Lastly, initialize Invenio-Previewer and create an Flask application context:
>>> from invenio_previewer import InvenioPreviewer
>>> ext_previewer = InvenioPreviewer(app)
In order for the following examples to work, you need to work within an Flask application context so let’s push one:
>>> app.app_context().push()
Also, for the examples to work we need to create the database and tables (note, in this example we use an in-memory SQLite database):
>>> from invenio_db import db
>>> db.create_all()
Previewing a file¶
Invenio-Previewer looks into record’s metadata to find which files can be viewed, so first we need to create a record with a persistent identifier and add a file into it.
Creating a record¶
Let’s start by creating a persistent identifier:
>>> from uuid import uuid4
>>> from invenio_pidstore.providers.recordid import RecordIdProvider
>>> rec_uuid = uuid4()
>>> provider = RecordIdProvider.create(
... object_type='rec', object_uuid=rec_uuid)
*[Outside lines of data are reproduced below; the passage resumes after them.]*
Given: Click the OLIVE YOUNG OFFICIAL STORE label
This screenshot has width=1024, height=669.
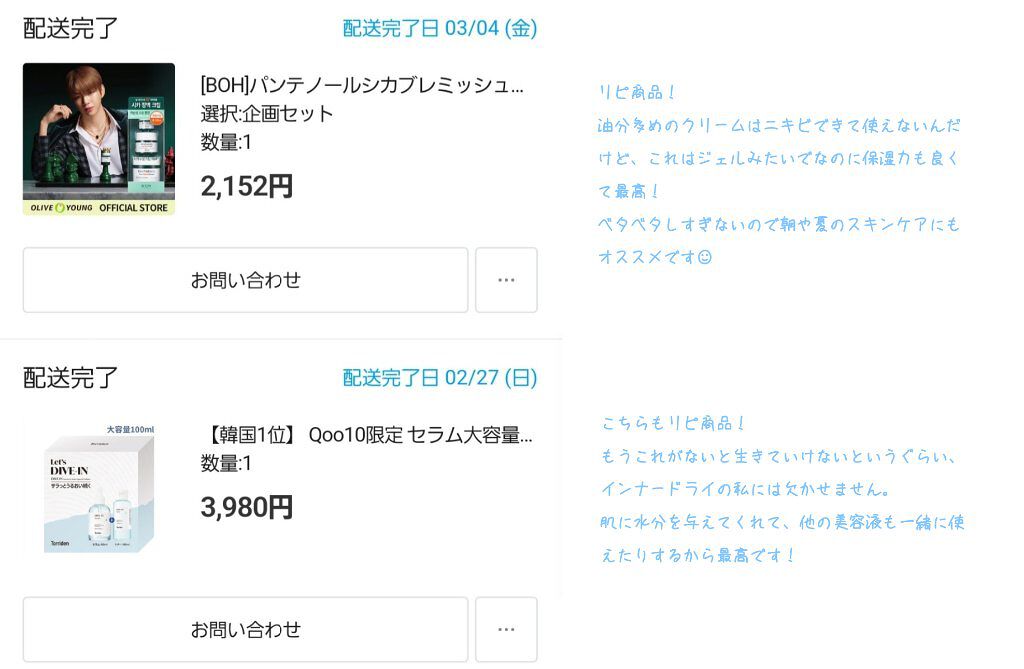Looking at the screenshot, I should coord(99,206).
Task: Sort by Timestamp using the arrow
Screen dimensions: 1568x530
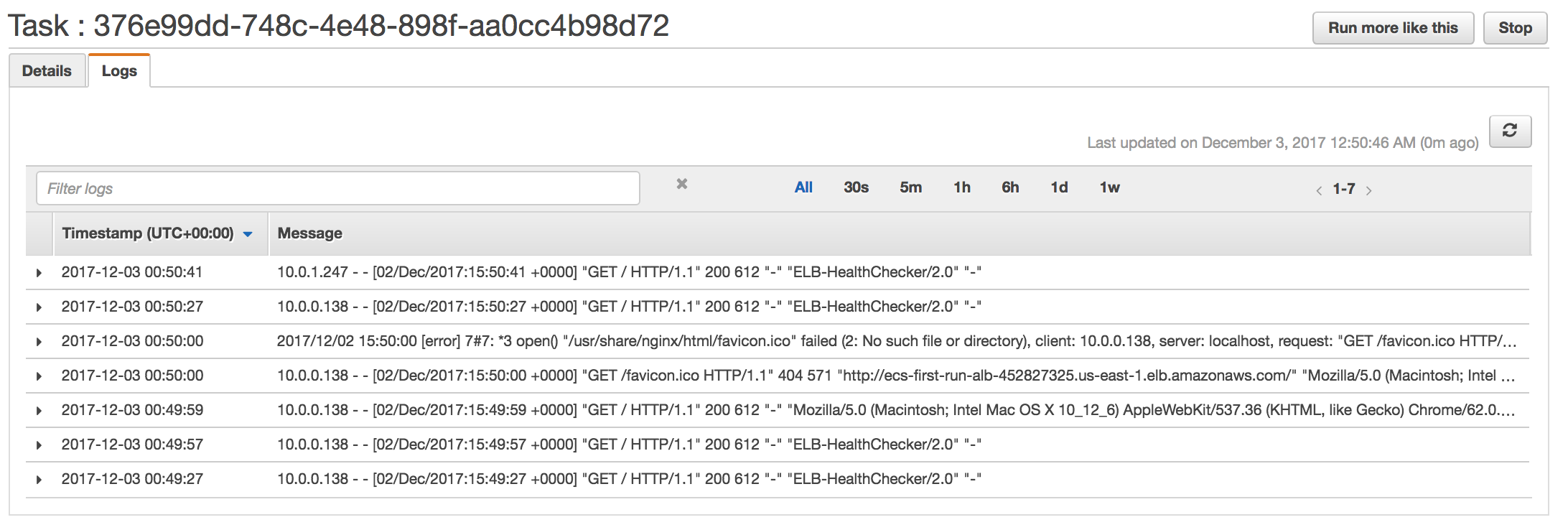Action: [x=248, y=234]
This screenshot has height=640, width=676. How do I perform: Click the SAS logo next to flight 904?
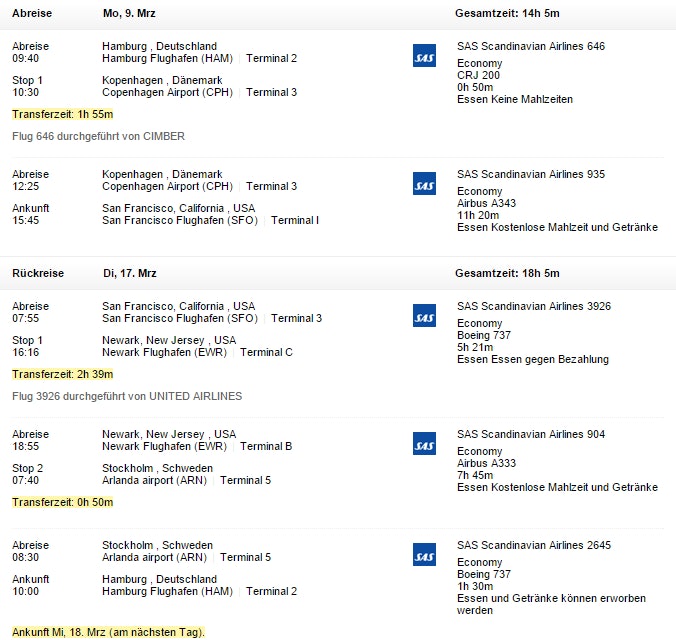[x=424, y=444]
Also, let’s create the record:
>>> from invenio_records_files.api import Record, RecordsBuckets
>>> data = {
... 'control_number': provider.pid.pid_value,
... }
>>> record = Record.create(data, id_=rec_uuid)
>>> db.session.commit()
Creating a file¶
Next, let’s create an Invenio-Files-REST location + bucket and assign it to the record:
>>> import tempfile
>>> from six import BytesIO
>>> from invenio_files_rest.models import Bucket, Location, \
... ObjectVersion
>>> tmpdir = tempfile.mkdtemp()
>>> loc = Location(name='local', uri=tmpdir, default=True)
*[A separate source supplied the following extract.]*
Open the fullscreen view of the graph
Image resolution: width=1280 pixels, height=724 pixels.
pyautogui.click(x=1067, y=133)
>>> bucket = Bucket.create(loc)
>>> rb = RecordsBuckets(record_id=record.id, bucket_id=bucket.id)
>>> db.session.add(rb)
>>> db.session.commit()
We can then add a file into the record:
>>> record.files['markdown.md'] = BytesIO(b'# Test MD')
>>> db.session.commit()
Previewing file¶
We should be able to see now the result HTML generated from the markdown file:
>>> with app.test_client() as client:
... res = client.get('/records/1/preview/markdown.md')
>>> res.status_code
200
A lot is happening here so let’s take it in steps:
- Records-UI resolves
/records/1/preview/markdown.md
into a record and persistent identifier which is then passed to Invenio-Previewer. - Invenio-Previewer looks to the
files
key in the record and expect to find a list of dictionaries, with each dictionary representing a file (note: by default the first file in the list will be previewed). - Invenio-Previewer determines the file extensions and searchers for a preview plugin to handle the request.
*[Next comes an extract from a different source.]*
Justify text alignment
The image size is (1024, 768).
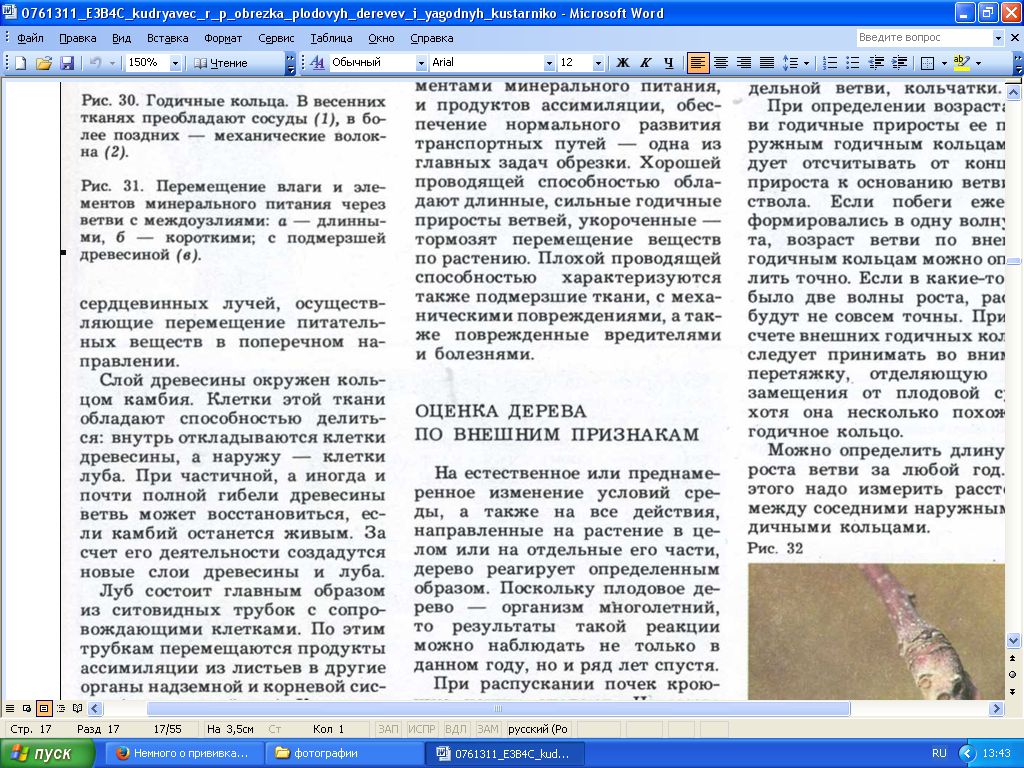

- The preview plugin now finally takes care of all rendering.
Bundled previewers¶
This module contains several previewers out-of-the-box:
Markdown
: Previews a markdown file. It is based on python mistune library.JSON/XML
: Previews JSON and XML files. It pretty-prints the contents and applies syntax highlighting using the Prism.js library. You can also configure the maximum file size in order to avoid client and server freezes. By default it is set to 1MB.CSV
- Previews CSV files but it can actually works with any other tabular data format in plain text based on the idea of separated values due to it is detecting the delimiter between the characters automatically. On the client side, the file is previewed using d3.js library.PDF
- Previews a PDF file in your browser using PDF.JS library.Simple Images
: Previews simple images. Supported formats are JPG, PNG and GIF. There is also a configurable file size limit, which by default is set to 512KB.ZIP
- Previews file tree inside the archive. You can specify a files limit to avoid a temporary lock in both of client and server side when you are dealing with large ZIP files. By default, this limit is set 1000 files.Default
- This previewer is intended to be a fallback previewer to those cases when there is no previewer to deal with some file type. It is showing a simple message that the file cannot be previewed.
Local vs. remote files¶
Some of the bundled previewers are only working with locally managed files (i.e. files stored in Invenio-Files-REST, which supports many different storage backends). This is the case for JSON, XML, CSV, Markdown and ZIP previewers. The PDF and Image previewer doesn’t need to have the files stored locally.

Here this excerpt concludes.